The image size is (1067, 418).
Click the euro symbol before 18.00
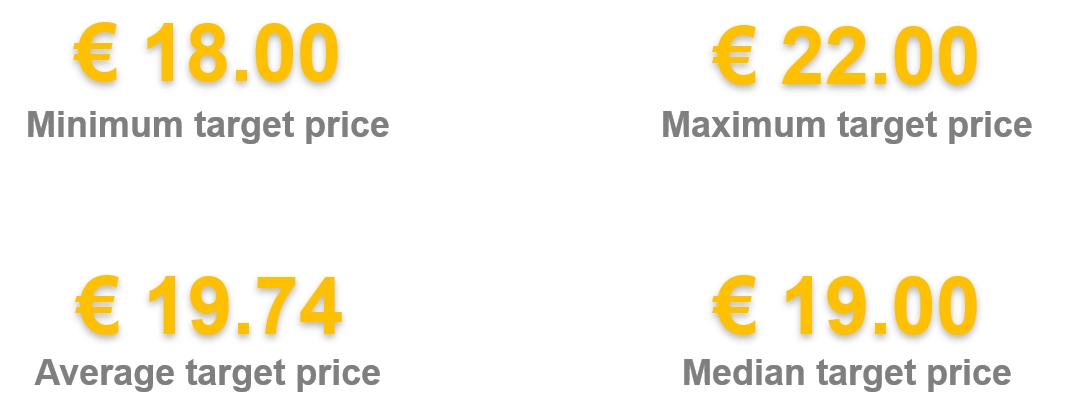(96, 52)
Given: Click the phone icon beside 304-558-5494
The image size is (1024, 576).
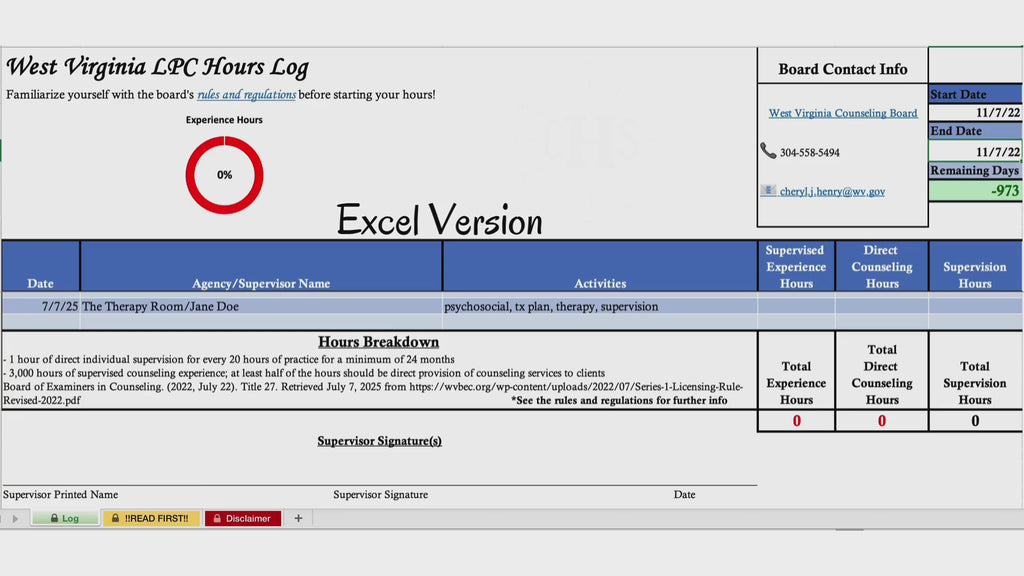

■ ■ ■ ■ ■

▸ What you are asked to do
Rewrite these lines with "Click" swapped for "Tap" everywhere and everything else unchanged. Leave out the pictures.

▸ In response
The image size is (1067, 418).
Tap the euro symbol before 18.00
(96, 52)
Given: Tap the phone icon beside 304-558-5494
The image size is (1024, 576).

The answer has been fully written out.